Tarea a realizar. Cita textualmente el fragmento sobre la casona de Tovar de Teresa entre "En su linaje" y "el salón amarillo.", ambos incluidos.

Fragmento seleccionado.

Los trabajos de restauración le llevaron a Tovar de Teresa dos años —según cuenta Alfonso Miranda, director del Museo Soumaya— y uno de los cambios más notorios fue la colocación de un pasillo ajedrezado para darle independencia a cada salón.

La fachada fue construida en 1911 por el arquitecto Gustavo Peñasco, y la casona, tal como se acostumbraba en la época, tenía sendos salones para coser y fumar, una cocina de humo y una cocina seca, pruebas vivientes de tradiciones decimonónicas que desaparecieron o cambiaron en el tránsito hacia la modernidad.

Otro elemento que definió la nueva apariencia del lugar fueron los colores utilizados por el cronista para identificar las áreas: en un salón, por ejemplo, predomina el amarillo; en otro, el rojo. De manera simultánea, Tovar estableció el grado de amistad que tenía con sus invitados a partir del acceso a dichos espacios: una muestra de su confianza era permitirle a alguien visitar las zonas donde se resguardaban las piezas por las que sentía más celo.

Al principio del recorrido hay una sala de recepción con el árbol genealógico de las familias Tovar y de Teresa. “Aquí se encuentran las pasiones de estudio de Guillermo y, en primer lugar, el arraigo del patriotismo criollo y el entendimiento de que los mexicanos somos un ente diverso. Su relación familiar abarca desde la fundación de Nueva Galicia, que hoy es parte de Jalisco (sus antepasados fueron los primeros en tener la concesión de la Corona para rentar tierras en la Nueva España), hasta el siglo XX, cuando Fernando de Teresa trajo el primer automóvil al país”, puntualiza Miranda.

En su linaje también se incluyen los nombres de José Joaquín Pesado, José Bernardo Couto y José López Portillo y Rojas, tres escritores y políticos centrales del XIX mexicano, periodo histórico abordado en el salón amarillo.

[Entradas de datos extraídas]
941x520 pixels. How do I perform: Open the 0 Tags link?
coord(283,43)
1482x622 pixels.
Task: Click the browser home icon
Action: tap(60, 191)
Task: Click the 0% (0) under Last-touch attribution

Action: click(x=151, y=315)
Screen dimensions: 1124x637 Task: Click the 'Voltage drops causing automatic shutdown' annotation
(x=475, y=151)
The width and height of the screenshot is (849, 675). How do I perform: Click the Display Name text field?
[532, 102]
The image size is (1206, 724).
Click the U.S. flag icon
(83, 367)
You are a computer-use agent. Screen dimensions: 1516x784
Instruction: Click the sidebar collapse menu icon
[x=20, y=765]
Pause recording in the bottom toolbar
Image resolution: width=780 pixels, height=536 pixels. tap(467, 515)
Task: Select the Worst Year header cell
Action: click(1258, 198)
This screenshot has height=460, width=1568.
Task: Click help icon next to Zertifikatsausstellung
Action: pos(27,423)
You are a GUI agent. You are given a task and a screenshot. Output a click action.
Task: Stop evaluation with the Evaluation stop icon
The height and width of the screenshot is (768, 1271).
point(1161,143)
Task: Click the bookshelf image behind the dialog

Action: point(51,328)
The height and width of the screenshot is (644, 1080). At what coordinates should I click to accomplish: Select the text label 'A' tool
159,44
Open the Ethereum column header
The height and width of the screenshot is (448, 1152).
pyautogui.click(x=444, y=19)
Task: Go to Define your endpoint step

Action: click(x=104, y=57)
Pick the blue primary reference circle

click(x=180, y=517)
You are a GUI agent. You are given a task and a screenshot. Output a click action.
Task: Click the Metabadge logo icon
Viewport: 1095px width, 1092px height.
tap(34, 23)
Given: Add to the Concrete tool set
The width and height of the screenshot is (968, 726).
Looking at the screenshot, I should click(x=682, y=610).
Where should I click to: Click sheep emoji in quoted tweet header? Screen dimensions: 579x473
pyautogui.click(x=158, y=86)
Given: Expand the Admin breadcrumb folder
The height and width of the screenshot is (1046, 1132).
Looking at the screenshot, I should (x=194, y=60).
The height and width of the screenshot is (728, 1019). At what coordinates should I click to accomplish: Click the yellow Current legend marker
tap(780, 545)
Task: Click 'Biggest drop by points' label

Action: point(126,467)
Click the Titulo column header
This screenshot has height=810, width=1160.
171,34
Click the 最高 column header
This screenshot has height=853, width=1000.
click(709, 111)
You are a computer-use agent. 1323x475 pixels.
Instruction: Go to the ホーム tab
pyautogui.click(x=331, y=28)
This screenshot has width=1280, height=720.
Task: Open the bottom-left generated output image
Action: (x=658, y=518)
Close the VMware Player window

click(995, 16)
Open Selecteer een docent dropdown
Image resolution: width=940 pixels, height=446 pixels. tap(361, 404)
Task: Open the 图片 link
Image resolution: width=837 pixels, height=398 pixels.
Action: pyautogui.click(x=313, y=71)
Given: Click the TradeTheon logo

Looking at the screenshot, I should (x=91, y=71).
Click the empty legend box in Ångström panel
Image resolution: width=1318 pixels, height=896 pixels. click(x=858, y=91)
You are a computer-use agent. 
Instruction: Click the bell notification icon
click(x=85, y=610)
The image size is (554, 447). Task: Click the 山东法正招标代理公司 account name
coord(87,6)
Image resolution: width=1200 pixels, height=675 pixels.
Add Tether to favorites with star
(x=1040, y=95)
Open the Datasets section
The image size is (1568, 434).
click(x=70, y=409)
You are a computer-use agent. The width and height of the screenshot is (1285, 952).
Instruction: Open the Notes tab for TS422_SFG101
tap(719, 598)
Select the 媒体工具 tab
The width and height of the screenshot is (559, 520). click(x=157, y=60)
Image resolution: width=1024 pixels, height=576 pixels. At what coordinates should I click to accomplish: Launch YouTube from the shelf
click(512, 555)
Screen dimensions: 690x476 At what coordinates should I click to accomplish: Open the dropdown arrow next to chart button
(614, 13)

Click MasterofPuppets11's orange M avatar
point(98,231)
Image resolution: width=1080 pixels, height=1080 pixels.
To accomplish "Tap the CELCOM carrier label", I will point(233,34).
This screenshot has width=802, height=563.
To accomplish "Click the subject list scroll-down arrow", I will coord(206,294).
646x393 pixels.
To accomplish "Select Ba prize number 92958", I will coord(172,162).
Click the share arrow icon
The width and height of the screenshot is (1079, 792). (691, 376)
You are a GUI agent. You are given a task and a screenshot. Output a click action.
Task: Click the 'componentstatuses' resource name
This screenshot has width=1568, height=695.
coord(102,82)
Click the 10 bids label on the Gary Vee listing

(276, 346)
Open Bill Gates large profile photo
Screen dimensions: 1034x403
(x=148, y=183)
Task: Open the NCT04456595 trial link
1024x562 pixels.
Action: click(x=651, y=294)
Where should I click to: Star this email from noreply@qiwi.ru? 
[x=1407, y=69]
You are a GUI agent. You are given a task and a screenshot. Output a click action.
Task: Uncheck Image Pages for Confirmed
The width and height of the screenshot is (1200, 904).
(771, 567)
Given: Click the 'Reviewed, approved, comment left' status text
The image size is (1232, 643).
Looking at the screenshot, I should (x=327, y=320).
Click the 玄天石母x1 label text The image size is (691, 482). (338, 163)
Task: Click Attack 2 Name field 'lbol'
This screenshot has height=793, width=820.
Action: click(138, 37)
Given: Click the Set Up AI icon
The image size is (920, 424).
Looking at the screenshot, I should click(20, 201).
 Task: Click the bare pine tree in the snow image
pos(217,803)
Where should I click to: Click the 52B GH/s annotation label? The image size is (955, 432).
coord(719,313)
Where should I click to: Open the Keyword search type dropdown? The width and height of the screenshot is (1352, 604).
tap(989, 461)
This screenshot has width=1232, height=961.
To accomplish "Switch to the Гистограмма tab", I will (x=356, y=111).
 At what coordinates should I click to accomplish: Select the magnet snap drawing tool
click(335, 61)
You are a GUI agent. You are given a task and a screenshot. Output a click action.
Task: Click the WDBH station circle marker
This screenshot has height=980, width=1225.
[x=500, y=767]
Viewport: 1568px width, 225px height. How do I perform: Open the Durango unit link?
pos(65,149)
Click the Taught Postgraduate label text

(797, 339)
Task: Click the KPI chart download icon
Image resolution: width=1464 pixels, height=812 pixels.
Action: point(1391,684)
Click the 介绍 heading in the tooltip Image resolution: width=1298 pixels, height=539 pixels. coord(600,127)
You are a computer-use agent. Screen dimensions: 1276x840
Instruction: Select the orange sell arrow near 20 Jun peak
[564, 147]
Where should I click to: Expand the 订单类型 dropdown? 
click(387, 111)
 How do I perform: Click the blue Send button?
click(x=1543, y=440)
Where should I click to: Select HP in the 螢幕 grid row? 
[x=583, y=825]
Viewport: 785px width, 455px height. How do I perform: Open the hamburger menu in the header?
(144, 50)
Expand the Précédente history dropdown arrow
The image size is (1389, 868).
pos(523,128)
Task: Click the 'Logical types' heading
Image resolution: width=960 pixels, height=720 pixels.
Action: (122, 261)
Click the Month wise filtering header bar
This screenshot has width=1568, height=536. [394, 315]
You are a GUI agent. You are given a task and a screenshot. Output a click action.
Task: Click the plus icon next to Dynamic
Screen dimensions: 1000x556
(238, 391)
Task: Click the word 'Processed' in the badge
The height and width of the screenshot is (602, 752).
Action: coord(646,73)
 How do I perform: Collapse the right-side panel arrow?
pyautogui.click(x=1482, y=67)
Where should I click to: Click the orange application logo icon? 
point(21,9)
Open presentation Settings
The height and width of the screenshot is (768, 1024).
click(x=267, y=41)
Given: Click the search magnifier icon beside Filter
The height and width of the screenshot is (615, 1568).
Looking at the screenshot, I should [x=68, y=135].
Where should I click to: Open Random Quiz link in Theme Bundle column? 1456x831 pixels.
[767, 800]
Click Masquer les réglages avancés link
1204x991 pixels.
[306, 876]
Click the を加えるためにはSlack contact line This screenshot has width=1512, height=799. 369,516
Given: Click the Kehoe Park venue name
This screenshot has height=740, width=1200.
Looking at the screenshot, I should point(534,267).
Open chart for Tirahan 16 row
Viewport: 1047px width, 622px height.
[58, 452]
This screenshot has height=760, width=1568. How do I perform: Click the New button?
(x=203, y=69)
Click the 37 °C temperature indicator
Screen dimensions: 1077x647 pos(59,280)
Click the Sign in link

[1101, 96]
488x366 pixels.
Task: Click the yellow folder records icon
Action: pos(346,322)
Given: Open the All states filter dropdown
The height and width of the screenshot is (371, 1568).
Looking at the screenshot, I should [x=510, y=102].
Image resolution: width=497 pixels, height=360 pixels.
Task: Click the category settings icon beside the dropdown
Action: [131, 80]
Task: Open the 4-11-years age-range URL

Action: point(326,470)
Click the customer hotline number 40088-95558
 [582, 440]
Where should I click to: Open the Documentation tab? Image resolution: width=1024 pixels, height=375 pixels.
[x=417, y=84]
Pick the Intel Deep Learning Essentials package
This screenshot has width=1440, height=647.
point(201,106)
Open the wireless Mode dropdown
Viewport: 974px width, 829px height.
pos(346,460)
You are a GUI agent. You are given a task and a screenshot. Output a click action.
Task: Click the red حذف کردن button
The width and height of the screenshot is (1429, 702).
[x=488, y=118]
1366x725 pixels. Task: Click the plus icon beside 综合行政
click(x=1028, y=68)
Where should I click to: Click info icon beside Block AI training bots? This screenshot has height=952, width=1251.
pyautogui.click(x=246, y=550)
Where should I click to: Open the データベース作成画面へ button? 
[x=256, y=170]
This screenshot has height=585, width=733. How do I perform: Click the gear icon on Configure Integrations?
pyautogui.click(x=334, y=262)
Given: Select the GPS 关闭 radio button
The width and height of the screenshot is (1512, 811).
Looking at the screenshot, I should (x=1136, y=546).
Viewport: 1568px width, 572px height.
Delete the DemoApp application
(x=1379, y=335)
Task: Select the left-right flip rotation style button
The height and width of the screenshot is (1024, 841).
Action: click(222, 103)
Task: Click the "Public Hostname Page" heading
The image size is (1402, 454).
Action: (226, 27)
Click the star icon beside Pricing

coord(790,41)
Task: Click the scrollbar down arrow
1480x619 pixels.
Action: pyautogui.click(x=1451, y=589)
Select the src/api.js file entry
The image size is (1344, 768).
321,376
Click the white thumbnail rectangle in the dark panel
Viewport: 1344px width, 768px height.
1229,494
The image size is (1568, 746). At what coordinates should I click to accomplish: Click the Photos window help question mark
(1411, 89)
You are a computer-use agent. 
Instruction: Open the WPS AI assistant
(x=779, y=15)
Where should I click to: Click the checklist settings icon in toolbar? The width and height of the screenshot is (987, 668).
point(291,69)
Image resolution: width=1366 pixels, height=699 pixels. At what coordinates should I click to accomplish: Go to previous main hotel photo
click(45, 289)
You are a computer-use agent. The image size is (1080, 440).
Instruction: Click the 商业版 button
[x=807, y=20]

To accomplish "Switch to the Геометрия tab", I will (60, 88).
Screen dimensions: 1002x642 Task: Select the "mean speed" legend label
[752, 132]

Ejercicio resuelto.
En su linaje también se incluyen los nombres de José Joaquín Pesado, José Bernardo Couto y José López Portillo y Rojas, tres escritores y políticos centrales del XIX mexicano, periodo histórico abordado en el salón amarillo.